Kedua, Trump juga didakwa karena dianggap menghalangi Kongres dalam melakukan penyelidikan terhadap dirinya. Hal ini dilakukan oleh Trump dengan melarang para pembantunya di Gedung Putih untuk memberikan kesaksian di sidang penyelidikan Trump.

Anggota DPR AS menggolkan pasal penyalahgunaan kekuasaan dengan skor 230-197. Sementara itu, pasal kedua yang menyebut bahwa Trump telah menghalangi Kongres dalam melakukan penyelidikan terhadap dirinya, digolkan dengan skor 229-198.

Pemakzulan Trump tersebut membuatnya menjadi presiden AS ketiga sepanjang sejarah yang dimakzulkan oleh DPR. Bagi seorang Trump yang terkenal narsis, tentu pemakzulan oleh DPR merupakan sebuah catatan yang sangat buruk baginya.

Tak heran jika kini banyak yang menganggap bahwa sikap tegas Trump kepada Iran dilandasi oleh keinginan dirinya untuk mengalihkan isu pemakzulan. Apalagi, pada tahun 2011 Trump sendiri diketahui sempat mengolok-olok Presiden Obama dengan mengatakan bahwa Obama akan memulai perang dengan Iran guna memuluskan langkahnya kembali menjadi presiden.

“Supaya terpilih, @BarackObama akan memulai perang dengan Iran,” cuit Trump kala itu.

Kemudian pada tahun 2012, Trump kembali mencuit hal serupa.

“Kini ketika popularitas Obama sedang jatuh, tunggu saja sampai dia meluncurkan sebuah serangan di Libya atau Iran. Dia sedang putus asa.”

Memang, memulai perang dengan negara Timur Tengah bisa menjadi kunci dari kemenangan kandidat presiden AS seperti Obama dan Trump. Pasalnya, berperang dengan negara Timur Tengah akan menunjukkan bahwa mereka mementingkan nyawa dari masyarakat AS sehingga tak takut untuk mengeluarkan biaya yang besar untuk berperang.

Tapi, jika menganggap bahwa sikap tegas Trump kepada Iran dilandasi oleh keinginan dirinya untuk mengalihkan isu pemakzulan, rasanya hal tersebut tak tepat.

Untuk diketahui, AS mengadopsi sistem parlemen dua kamar yang terdiri dari DPR (House of Representatives) dan Senat (Senate).

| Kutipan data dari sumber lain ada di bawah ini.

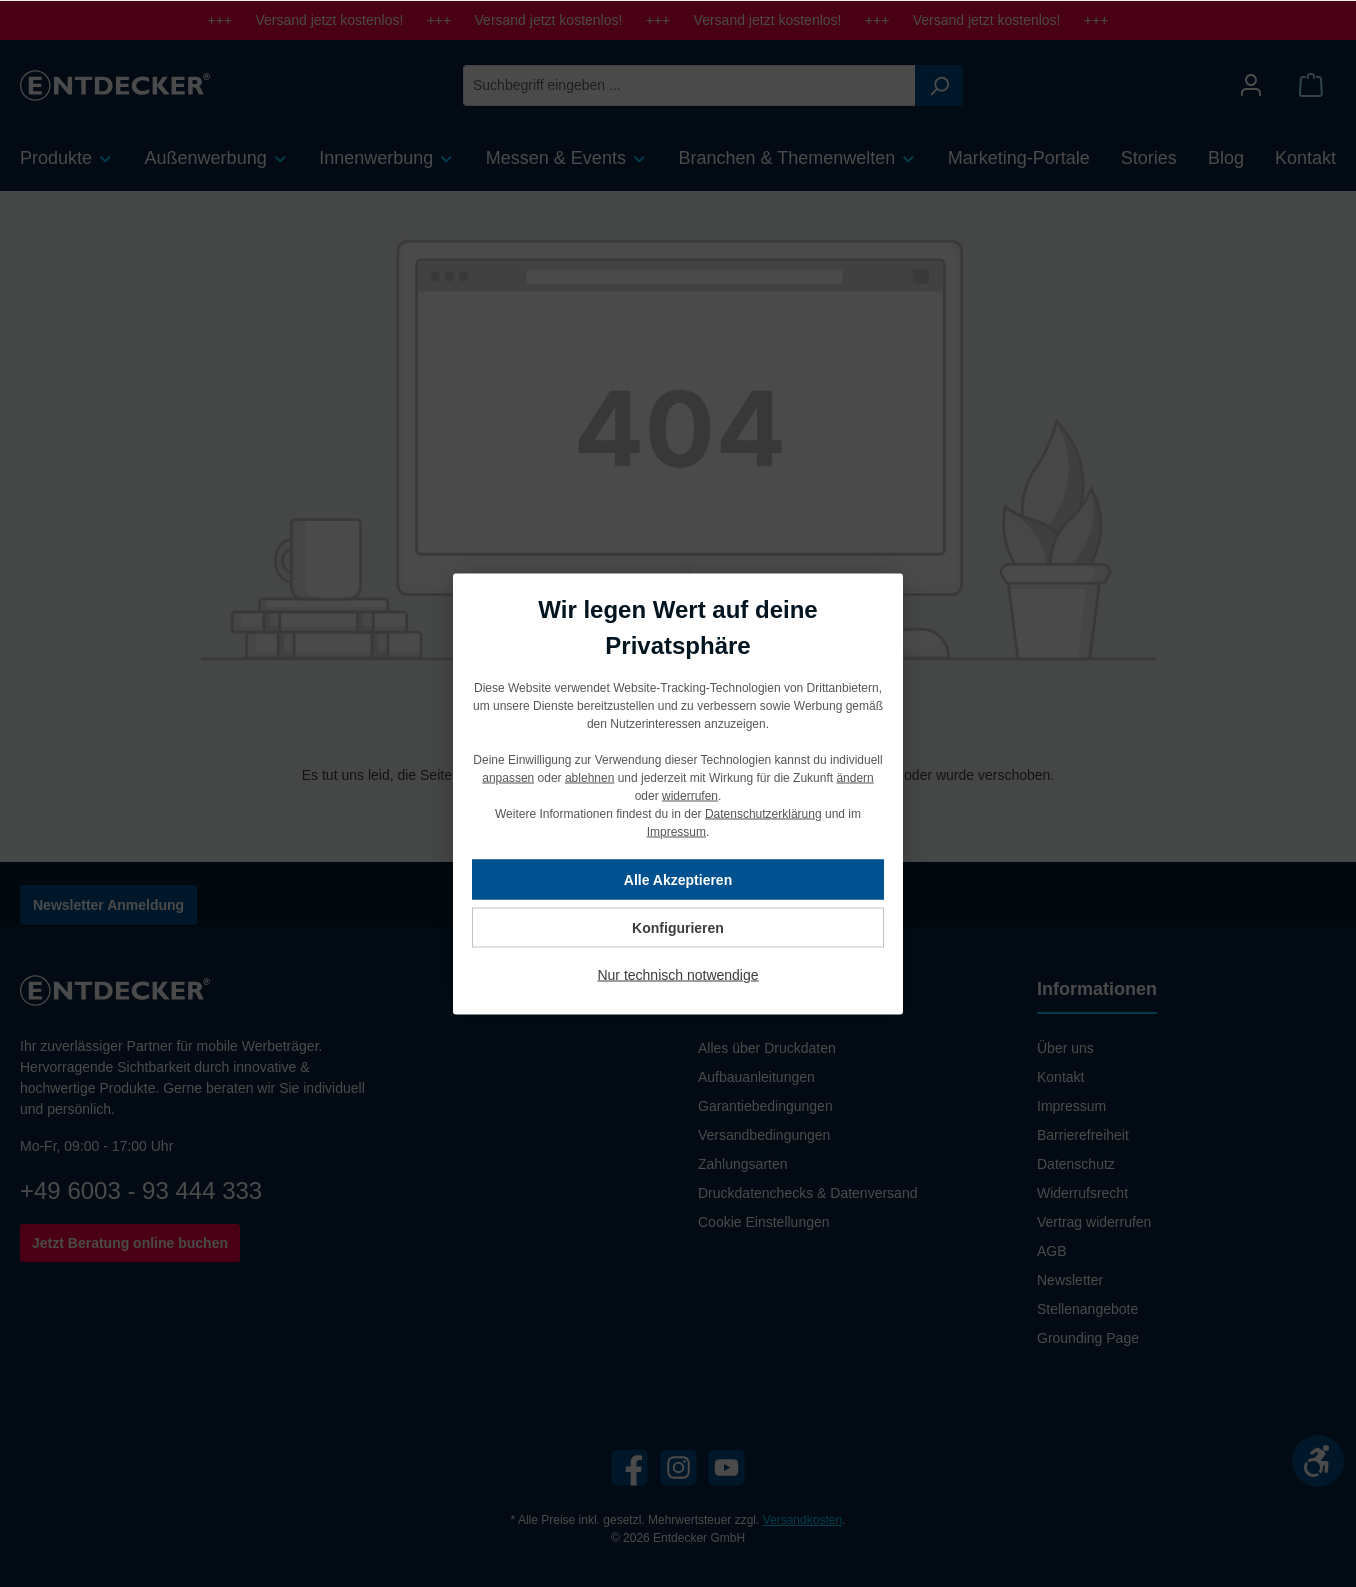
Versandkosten (802, 1520)
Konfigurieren (678, 927)
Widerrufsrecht (1082, 1193)
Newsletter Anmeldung (108, 905)
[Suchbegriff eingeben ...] (689, 85)
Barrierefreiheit (1083, 1135)
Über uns (1065, 1048)
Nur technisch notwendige (677, 974)
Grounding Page (1088, 1338)
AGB (1052, 1251)
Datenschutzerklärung (763, 813)
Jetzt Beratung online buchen (130, 1243)
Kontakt (1060, 1077)
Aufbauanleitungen (756, 1077)
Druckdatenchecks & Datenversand (807, 1193)
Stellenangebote (1087, 1309)
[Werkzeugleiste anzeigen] (1318, 1461)
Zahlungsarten (743, 1164)
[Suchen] (939, 85)
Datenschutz (1076, 1164)
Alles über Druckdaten (767, 1048)
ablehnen (589, 777)
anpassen (508, 777)
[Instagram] (678, 1467)
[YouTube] (726, 1467)
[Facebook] (629, 1467)
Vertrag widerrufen (1094, 1222)
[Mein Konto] (1251, 85)
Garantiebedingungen (765, 1106)
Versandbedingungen (764, 1135)
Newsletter (1070, 1280)
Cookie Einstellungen (764, 1222)
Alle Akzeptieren (678, 879)
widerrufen (690, 795)
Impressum (1071, 1106)
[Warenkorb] (1311, 85)
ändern (854, 777)
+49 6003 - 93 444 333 (141, 1190)
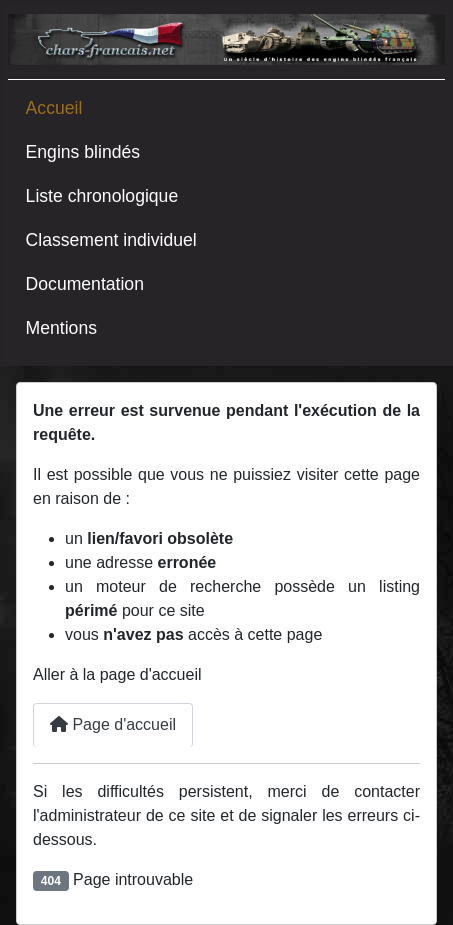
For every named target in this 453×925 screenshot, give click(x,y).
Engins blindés (83, 152)
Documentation (85, 284)
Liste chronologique (102, 196)
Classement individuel (111, 240)
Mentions (61, 328)
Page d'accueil (113, 724)
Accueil (54, 108)
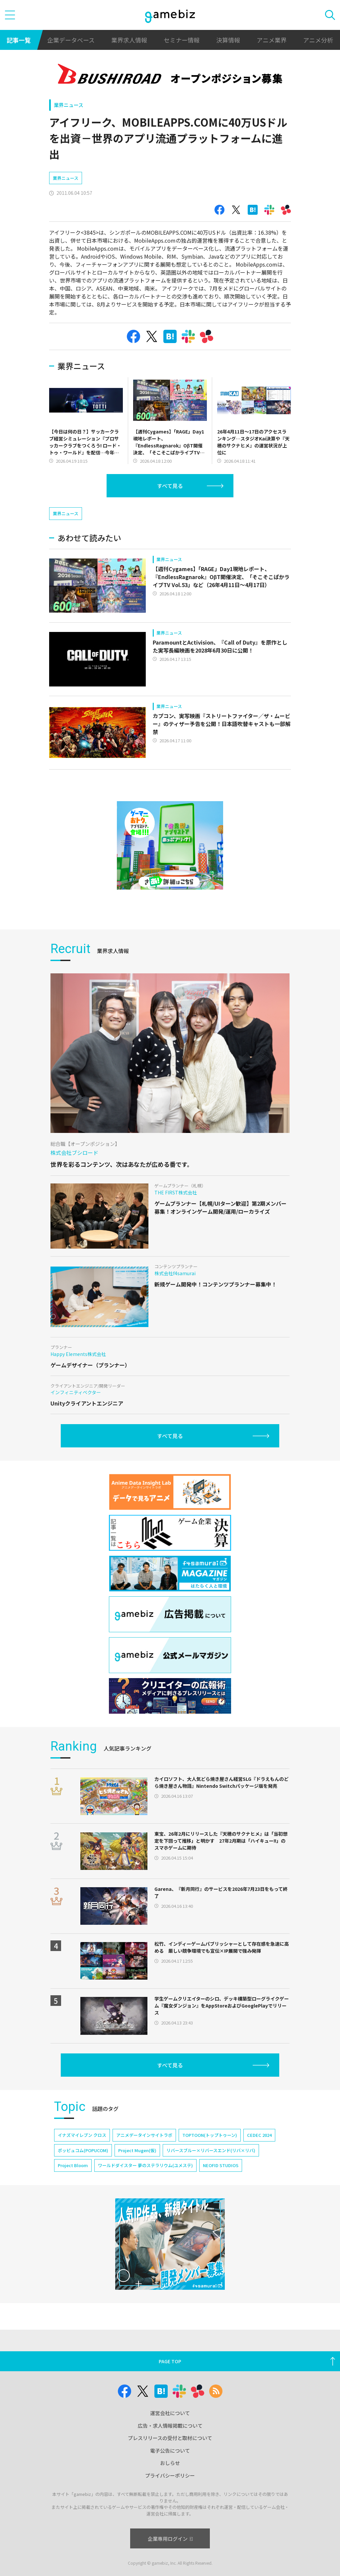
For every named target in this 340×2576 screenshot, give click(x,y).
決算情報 (228, 40)
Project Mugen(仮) (137, 2150)
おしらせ (170, 2462)
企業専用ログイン (170, 2538)
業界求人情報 (129, 40)
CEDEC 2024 (259, 2135)
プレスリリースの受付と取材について (170, 2437)
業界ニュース (68, 104)
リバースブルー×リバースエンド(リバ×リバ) (210, 2150)
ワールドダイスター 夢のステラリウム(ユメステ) (145, 2165)
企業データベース (71, 40)
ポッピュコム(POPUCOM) (83, 2150)
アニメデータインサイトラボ (144, 2135)
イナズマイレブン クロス (82, 2135)
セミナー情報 (182, 40)
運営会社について (170, 2412)
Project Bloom (73, 2165)
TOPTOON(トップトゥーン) (209, 2135)
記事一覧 (19, 40)
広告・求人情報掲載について (170, 2425)
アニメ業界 (272, 40)
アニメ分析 (318, 40)
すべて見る (170, 486)
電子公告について (170, 2450)
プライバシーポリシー (170, 2475)
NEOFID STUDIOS (220, 2165)
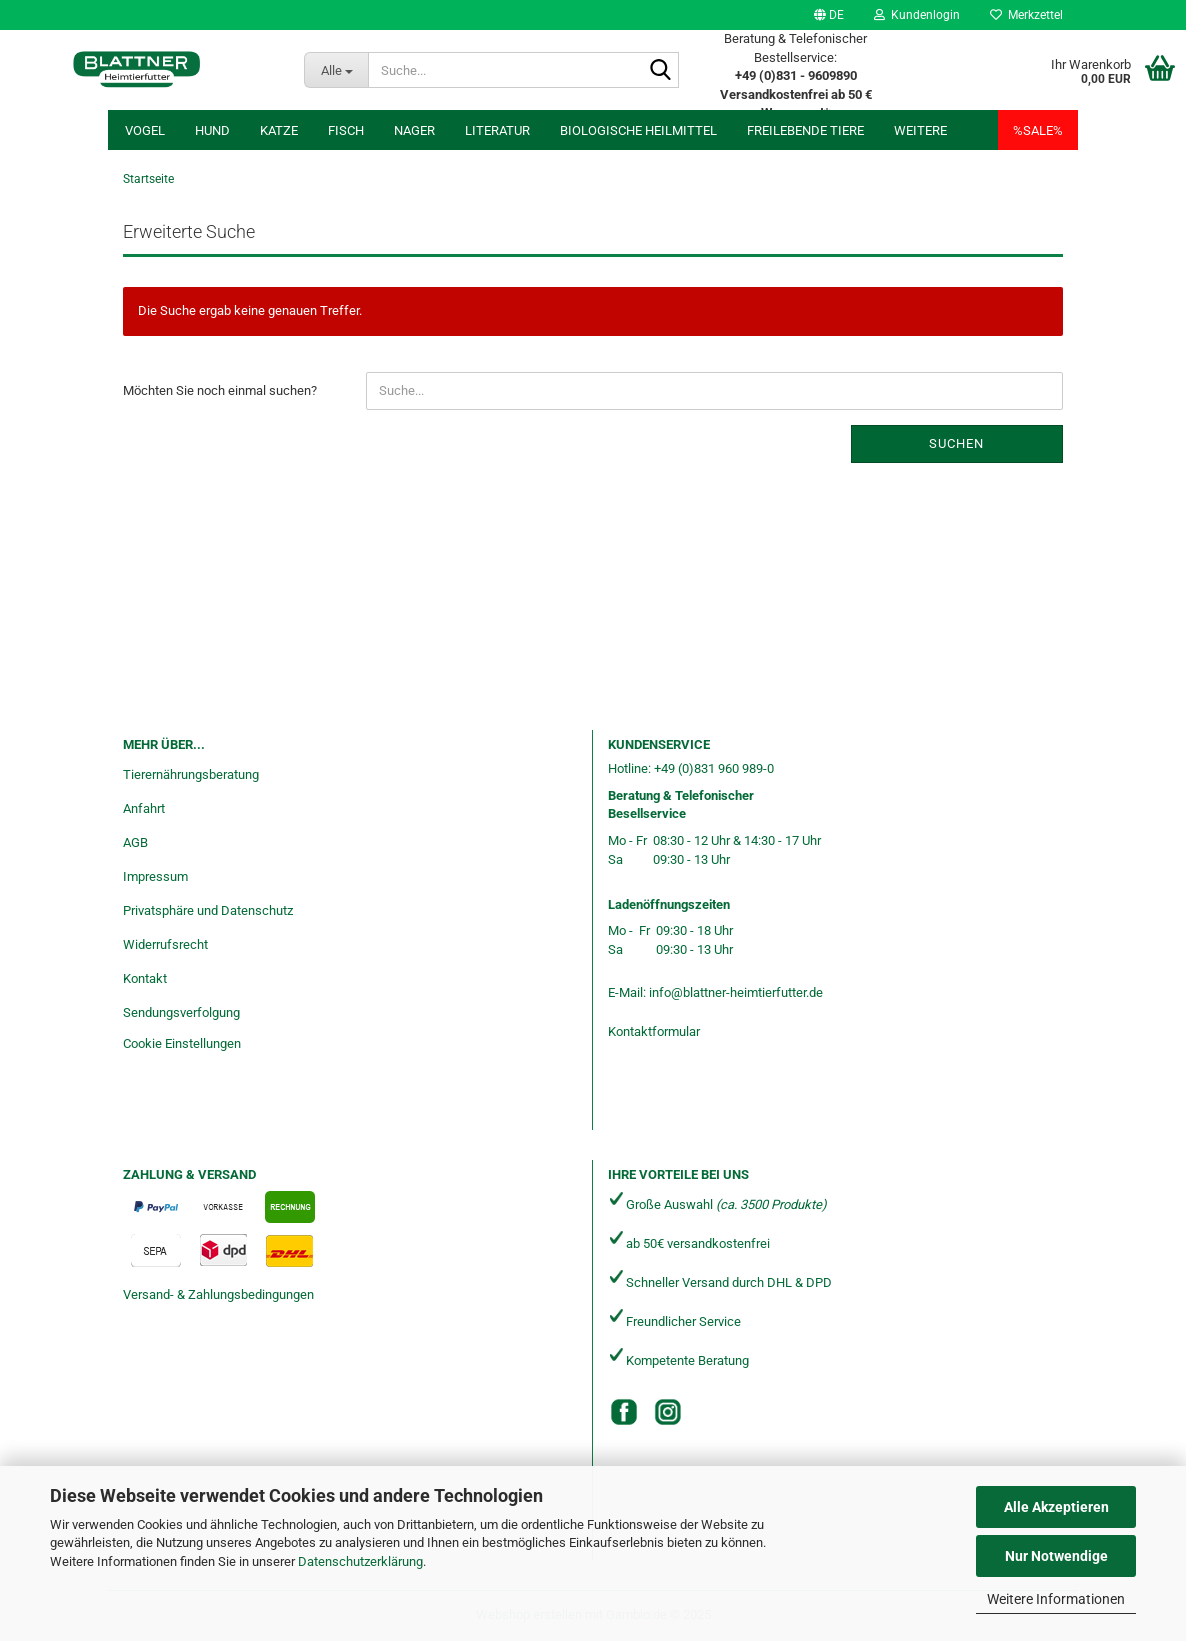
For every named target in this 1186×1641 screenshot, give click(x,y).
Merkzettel (1026, 15)
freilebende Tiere (805, 130)
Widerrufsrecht (165, 944)
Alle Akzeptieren (1056, 1507)
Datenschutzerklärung (360, 1561)
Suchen (956, 443)
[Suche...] (336, 70)
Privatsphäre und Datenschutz (208, 910)
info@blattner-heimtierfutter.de (736, 992)
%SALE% (1038, 130)
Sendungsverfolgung (181, 1012)
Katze (279, 130)
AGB (135, 842)
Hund (212, 130)
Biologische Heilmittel (638, 130)
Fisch (346, 130)
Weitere (920, 130)
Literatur (497, 130)
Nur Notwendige (1056, 1556)
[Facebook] (624, 1412)
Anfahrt (144, 808)
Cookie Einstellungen (182, 1043)
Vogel (145, 130)
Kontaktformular (654, 1031)
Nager (414, 130)
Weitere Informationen (1056, 1599)
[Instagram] (668, 1412)
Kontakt (145, 978)
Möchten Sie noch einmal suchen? (220, 390)
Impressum (155, 876)
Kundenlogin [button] (917, 15)
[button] (829, 15)
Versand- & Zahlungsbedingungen (218, 1294)
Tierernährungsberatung (191, 774)
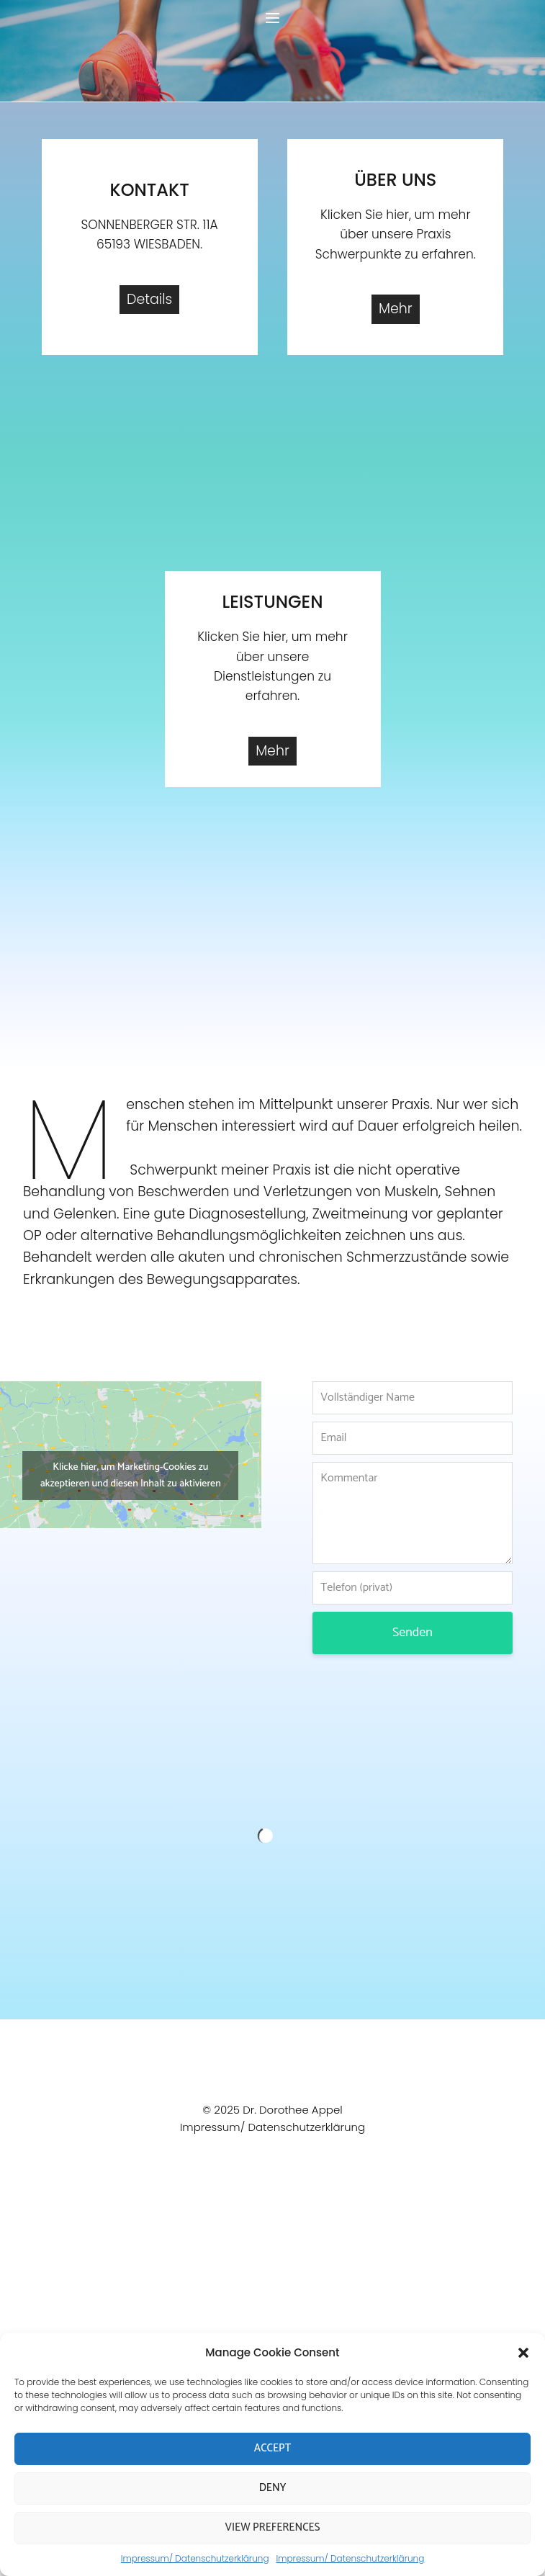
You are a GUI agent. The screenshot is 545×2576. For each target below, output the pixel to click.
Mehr (396, 308)
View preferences (272, 2527)
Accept (272, 2448)
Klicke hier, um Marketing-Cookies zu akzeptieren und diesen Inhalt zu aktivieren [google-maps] (130, 1475)
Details (149, 299)
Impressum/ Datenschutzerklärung (195, 2558)
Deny (273, 2488)
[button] (523, 2353)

Segala rancangan undang-undang di AS, jika ingin digolkan menjadi undang-undang, harus mendapatkan persetujuan baik dari DPR maupun Senat. Hal serupa juga berlaku dalam urusan memakzulkan presiden.

Sebagai informasi, Senat AS diisi oleh sebanyak 100 senator. Dari sebanyak 100 senator yang membentuk Senat AS, sebanyak 53 senator berasal dari Partai Republik, sementara 47 berasal dari Partai Demokrat.

Trump sendiri merupakan anggota Partai Republik, sehingga bisa dikatakan bahwa Senat AS dikuasai oleh kubunya.

Berbeda dengan pemungutan suara di DPR AS yang hanya memerlukan suara sebanyak minimum 51% untuk memakzulkan presiden, pemungutan suara di Senat AS mengharuskan suara sebanyak minimum 2/3 (67%) guna memakzulkan presiden.

Berarti, harus ada sebanyak 67 senator yang mendukung pemakzulan Trump untuk benar-benar ‘menendang’ mantan pengusaha kelas kakap tersebut dari posisinya saat ini. Dengan asumsi bahwa seluruh senator yang berasal dari Partai Demokrat mendukung pemakzulan Trump, masih dibutuhkan minimum 20 senator asal Partai Republik yang membelot guna benar-benar melengserkan Trump.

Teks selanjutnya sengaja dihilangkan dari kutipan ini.